Gulf Coast Flatlands and Wetlands
From southern Texas to the Florida panhandle, this ecosystem’s coastal marshes, beaches, barrier islands, inland streams, rich deltas, interior coastal wet prairies, longleaf pine savannahs and grasslands function as a diverse ecosystem. The area is a center of plant endemism in the Southeast, and abounds with threatened animals and plants. Migratory birds use it to refuel before flying non-stop over the Gulf to Central America. The wetlands provide breeding sites and nursery areas for commercially fished species, serve as nesting sites for sea turtles and protect coastal communities from storm surge. Unfortunately intense development—agricultural and industrial production, casinos, marine recreation, shipbuilding, international shipping, and oil exploration—have damaged and fragmented the region. With the public attention brought by Hurricane Katrina and the Deep Horizon catastrophe, the time is ripe to restore and protect the ecosystem, for man and nature, particularly in light of forecasted climate change conditions.
A Home for Threatened & Endangered Species
The threatened Piping plover winters in the Gulf beaches and the Snowy plover nests here. The only remaining historical flock of the critically endangered Whooping Crane overwinters in coastal Texas’ Aransas National Wildlife Refuge. Reintroduction of a flock on Louisiana marshes planned. The remnant prairies are the only habitat of the endangered Mississippi sandhill crane. Texas coastal grasslands are managed to expand the endangered Attwater’s prairie chicken populations.
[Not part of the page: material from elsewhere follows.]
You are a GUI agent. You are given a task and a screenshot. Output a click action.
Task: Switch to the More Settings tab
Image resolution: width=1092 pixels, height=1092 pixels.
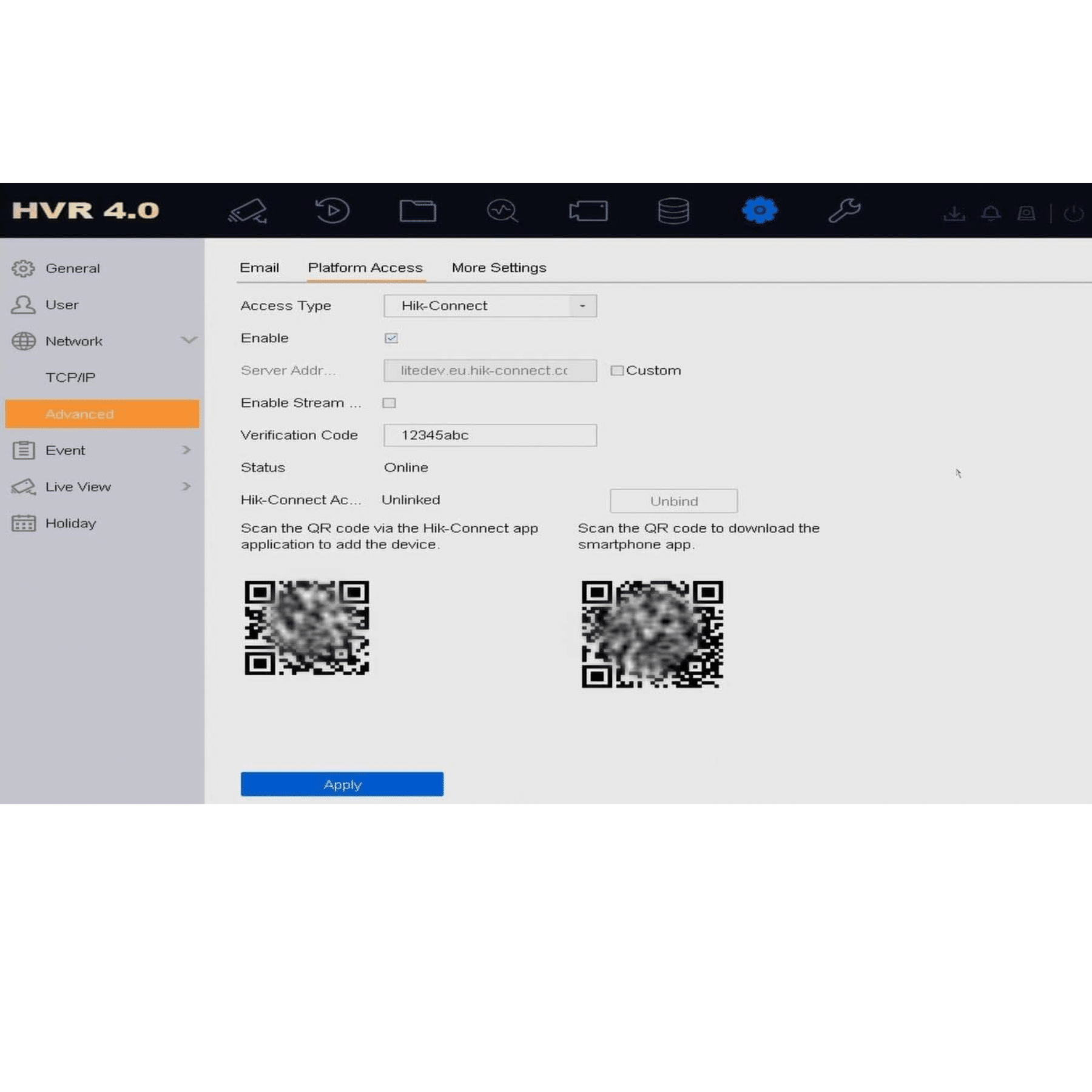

The northern Aplomado Falcon has been restored to coastal flatlands and barrier islands.
The Gulf ’s five endangered whales and manatee rely on wetlands and marshes to protect water quality. The endangered Mississippi Gopher frog relies on the Gulf ’s upland and seasonally flooded lowlands. Endangered and threatened sea turtles—the Green, Hawksbill, Kemp’s ridley, Leatherback and Loggerhead—feed and/or breed here. Coastal Mississippi streams are occupied by the endangered Alabama Red-bellied Turtle. Coastal longleaf pine savannahs have snakes and lizards that take advantage of the burrowing habits of the threatened Gopher tortoise. Gulf Sturgeon move from marine waters into freshwater to spawn.
Climate Change Threats
In the near future, the region is predicted to see increases in the number and intensity of storms, including Category 5 hurricanes. Greater storm damage to offshore drilling platforms is likely to occur, raising the possibility of more oil spills. The storms will erode the coasts—by destroying marshes and sinking barrier islands—causing even small sea level rise to amplify storm surge and habitat destruction. If sea levels rise 1 meter, as predicted by some models, inland habitats will be threatened by storm damage, inundation, salinization, and destruction by humans as we move back from the flooding land areas nearest the Gulf of Mexico.